I'm running some code that does a [NSDictionary objectForKeyedSubscript:] and it's crashing on iOS 5, but not iOS 6. I am using xcode 4.5.2 and compiling against the iOS 6.0 SDK.
I assumed that this would work on iOS 5 since it's just a compiler feature? Am I wrong about that? I can just write my own versions of those functions, but I'm worried that something else is wrong since I would expect it to work.
NSDictionary reference for IOS in Apple developer
Available in iOS 6.0 and later.
OK, I'm going to answer my own questions, although I don't completely understand why it was failing.
Using objectForKeyedSubscript:
and the like works fine running in iOS 5 (as long as it was compiled against the iOS 6 SDK).
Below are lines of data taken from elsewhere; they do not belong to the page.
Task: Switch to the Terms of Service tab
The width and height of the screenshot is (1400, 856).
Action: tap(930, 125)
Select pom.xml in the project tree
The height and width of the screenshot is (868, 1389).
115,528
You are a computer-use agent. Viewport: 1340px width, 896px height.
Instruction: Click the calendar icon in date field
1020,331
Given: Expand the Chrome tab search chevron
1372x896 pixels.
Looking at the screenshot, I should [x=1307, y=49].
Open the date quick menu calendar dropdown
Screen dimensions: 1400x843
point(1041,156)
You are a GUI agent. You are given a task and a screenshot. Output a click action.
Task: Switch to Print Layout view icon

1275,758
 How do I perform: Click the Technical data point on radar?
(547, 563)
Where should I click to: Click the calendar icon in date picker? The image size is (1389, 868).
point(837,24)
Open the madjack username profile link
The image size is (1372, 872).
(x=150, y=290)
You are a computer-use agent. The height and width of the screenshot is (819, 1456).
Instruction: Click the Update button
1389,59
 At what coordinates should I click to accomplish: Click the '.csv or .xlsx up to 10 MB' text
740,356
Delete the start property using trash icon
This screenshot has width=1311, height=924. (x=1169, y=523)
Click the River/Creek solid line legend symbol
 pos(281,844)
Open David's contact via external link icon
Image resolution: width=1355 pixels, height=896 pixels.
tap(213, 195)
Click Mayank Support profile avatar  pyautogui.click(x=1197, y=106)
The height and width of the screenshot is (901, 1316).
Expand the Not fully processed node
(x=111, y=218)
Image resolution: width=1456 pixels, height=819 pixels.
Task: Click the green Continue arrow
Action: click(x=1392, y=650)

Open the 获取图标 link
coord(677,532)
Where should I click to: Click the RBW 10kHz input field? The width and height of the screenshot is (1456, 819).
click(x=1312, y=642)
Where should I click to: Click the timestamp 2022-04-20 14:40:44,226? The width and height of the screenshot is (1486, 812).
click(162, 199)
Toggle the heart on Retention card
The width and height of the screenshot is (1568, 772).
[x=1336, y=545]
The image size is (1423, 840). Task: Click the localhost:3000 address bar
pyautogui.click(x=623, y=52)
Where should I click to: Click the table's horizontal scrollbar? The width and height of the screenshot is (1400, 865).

The problem was I named a function +(void)load
and making objectForKeyedSubscript:
calls in this function causes an assert due to the method not being found.
This was an naming error on my part because the load method is called before the App is fully running. I have changed the name of my function and all is well.
I assume +load is being called before something with NSDictionary is fully inited. Odd that it works under iOS 6 and just not iOS 5.
Maybe that's not odd.
There is a workaround for pre-iOS6 SDKs
Checkout question here: Is there any way to get the neat Objective-C literal indexing feature in Xcode 4.4?